__Text shown__
* * * * * * *
By Jennifer Thew RN  
   October 25, 2016

As nursing organizations review the 2,400-page final rule, some are calling on CMS to clarify the implications for APRNs.

Sometimes called the "doc fix," the Medicare Access and CHIP Reauthorization Act (MACRA) will affect other healthcare providers as well, including advanced practice registered nurses, physician assistants, and physical therapists.

While many nursing organizations are still reviewing the 2,400-page final rule, several have issued comments.

MACRA Final Rule Eases Pay Changes, Initially

The American Association of Nurse Anesthetists is in the process of reviewing the final rule, and looks forward to working with CMS to assure that certified registered nurse anesthetists have the opportunity to be competitive participants in this program, officials said.

The American Association of Nurse Practitioners officials noted the MACRA rule is approximately 2,400 pages long, and is still being reviewed by the association's Federal Government Affairs team. "We are unable to provide a comment at this time," the AANP stated.

The American Nurses Association submitted comments on the proposed rule in June. "While we continue reviewing the 2,398-page document, it appears that many of the concerns articulated in ANA's comment letter did not result in corresponding changes from the proposed to final regulation," the organization stated.
* * * * * * *
__Dataset excerpts__
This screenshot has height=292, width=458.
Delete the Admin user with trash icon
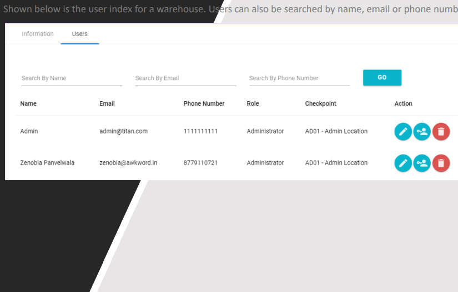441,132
* * * * * * *
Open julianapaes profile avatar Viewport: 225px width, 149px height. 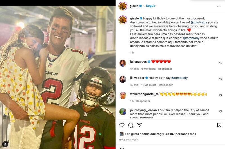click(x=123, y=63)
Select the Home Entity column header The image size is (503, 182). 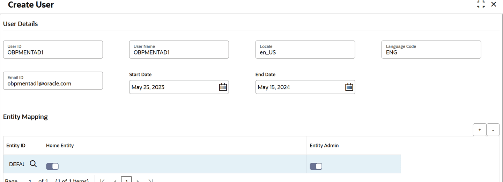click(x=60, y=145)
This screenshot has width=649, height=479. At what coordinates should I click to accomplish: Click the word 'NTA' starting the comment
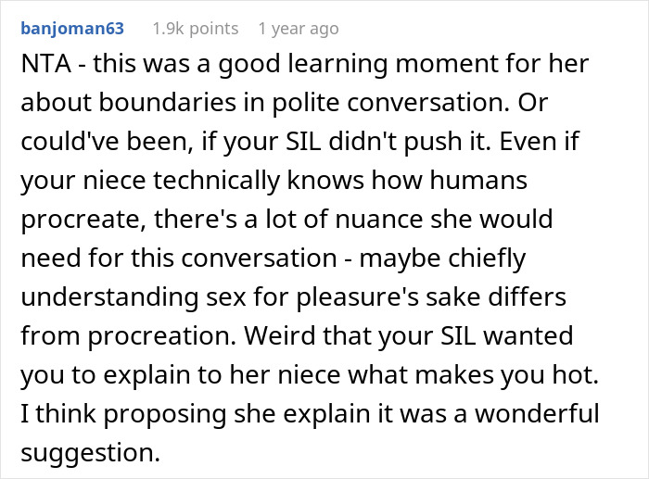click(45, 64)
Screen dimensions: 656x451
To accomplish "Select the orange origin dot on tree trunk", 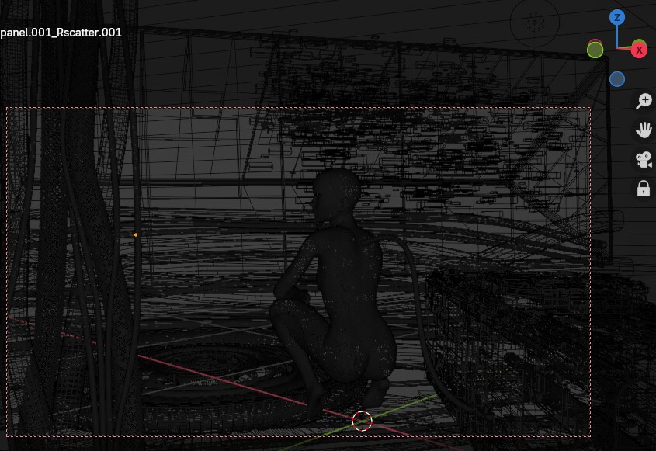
* * * * * * *
__Your goal__
Can you write the next part of the article on nursing organizations' responses to the MACRA final rule, picking up after its last sentence?

__Task output__
ANA raised issues related to restrictions on non-physician data input observed in some certified electronic health records, attribution of the services of advanced practice registered nurses billed "incident to," and restrictive APRN credentialing practices observed in many health plans and anticipated with respect to some Alternative Payment Model plans, the group stated.

"ANA looks forward to an ongoing … dialog with CMS regarding the concerns of APRNs enrolled as Part B providers as well as the important role registered nurses provide to Medicare beneficiaries as well all of patients these front line providers care for."

The American Organization of Nurse Executives did not issue a separate comment on the final rule but referred to The American Hospital Association's statement by Tom Nickels, executive vice president, government relations and public policy at AHA. AONE is a subsidiary of AHA.

Jennifer Thew, RN, is the senior nursing editor at HealthLeaders.